Task directions ▸
Carry on the opinion column about life during the pandemic isolation, which appears below, by writing more of it starting after its final sentence.

Opinion

GARY SMITH: The pandemic life

Thoughts from the Great Isolation

More dispatches from the front, because we're all fighting the same battle now:

• As we all collectively continue in our isolation, it's possible to come to the realistic conclusion we're not actually using days anymore. So, as a public service against that time when this will be over, if you're reading this, it's Friday. Unless you're reading it later. In which case, it could be Friday. Or some other day because, well, yeah ...

• A fun game I'm playing is to test the limits of what a person can order and have delivered to his house. So, to our neighbors: Sorry about the ICBM and the herd of miniature horses in the driveway. They're going back.

• I'm beginning to tick off in my head the list of holidays that could be affected by this. I've got to say, Halloween could be a little different this year. No more than 50 children allowed on your street at one time, candy left on the front porch, everyone wears a mask and toilet papering someone's house is either a felony or a gift.

However, instead of dressing like Batman, Superman and Wonder Woman, kids are going to dress like real superheroes: doctors, nurses and the people who stock shelves and bring your groceries out to the car.

Data extract ▸
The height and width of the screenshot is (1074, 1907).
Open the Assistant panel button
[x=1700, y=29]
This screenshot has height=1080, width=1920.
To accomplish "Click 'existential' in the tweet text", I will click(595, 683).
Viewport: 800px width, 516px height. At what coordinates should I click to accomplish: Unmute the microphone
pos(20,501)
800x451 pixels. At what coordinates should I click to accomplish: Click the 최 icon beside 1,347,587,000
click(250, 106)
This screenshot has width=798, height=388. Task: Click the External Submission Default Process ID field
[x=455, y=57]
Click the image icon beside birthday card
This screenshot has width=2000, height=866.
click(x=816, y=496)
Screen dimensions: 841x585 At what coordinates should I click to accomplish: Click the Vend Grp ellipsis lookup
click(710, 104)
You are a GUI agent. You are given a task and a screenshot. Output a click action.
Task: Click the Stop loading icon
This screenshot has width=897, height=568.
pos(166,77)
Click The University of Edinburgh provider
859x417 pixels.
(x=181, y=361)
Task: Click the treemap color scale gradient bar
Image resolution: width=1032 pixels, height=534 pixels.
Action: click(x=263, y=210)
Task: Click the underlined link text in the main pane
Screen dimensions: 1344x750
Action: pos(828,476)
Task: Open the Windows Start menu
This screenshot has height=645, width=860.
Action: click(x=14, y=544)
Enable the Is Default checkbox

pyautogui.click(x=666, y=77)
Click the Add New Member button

Result of the task ▸
• Those of us working from home are becoming more and more familiar with something called Zoom. It's an app you can use to hold meetings and conversations using the camera on your laptop or desktop computer to include groups of people.

One best practice of Zoom meetings is that you should always enter them with your microphone muted so people won't hear other conversations you might be having (quite a few of us have discovered the children of some of meeting participants "have to go potty real bad!")

Another best practice is that you should only unmute when you have something you want to say. Again, because of potential issues with side conversations. Though, since most of us have or have had small children, you're likely the only one embarrassed or even surprised by that whole "potty real bad!" thing. I mean, I'm of an age, where, yeah, kid, I understand.

However, I will say if I've gotten anything out of this current situation, it's what I'm going to call the Zoom Philosophy of Life: Go into every situation on "mute" and only unmute when you actually have something to say.

• Speaking of children, as someone who has a higher tolerance for profanity than most people who aren't drill sergeants or longshoremen and who once was responsible for the care and feeding of small ones who weren't all that crazy about bedtime, I was a big fan of Adam Mansbach's seminal work on the subject, entitled "Go the (blank) to Sleep."

It was a children's book that you will never, ever, ever under any circumstances read to your children, although you will think every word of it. And the audio version read by the actor Samuel L. Jackson was and remains a classic of the form. I still get teary-eyed.

Well, it seems Mansbach and Jackson have teamed up again on an updated version for our time, entitled "Stay the (blank) at Home." It's available on YouTube in an appropriately "bleeped" version and it captures the ethos of the moment in a way that only Mansbach and Jackson can.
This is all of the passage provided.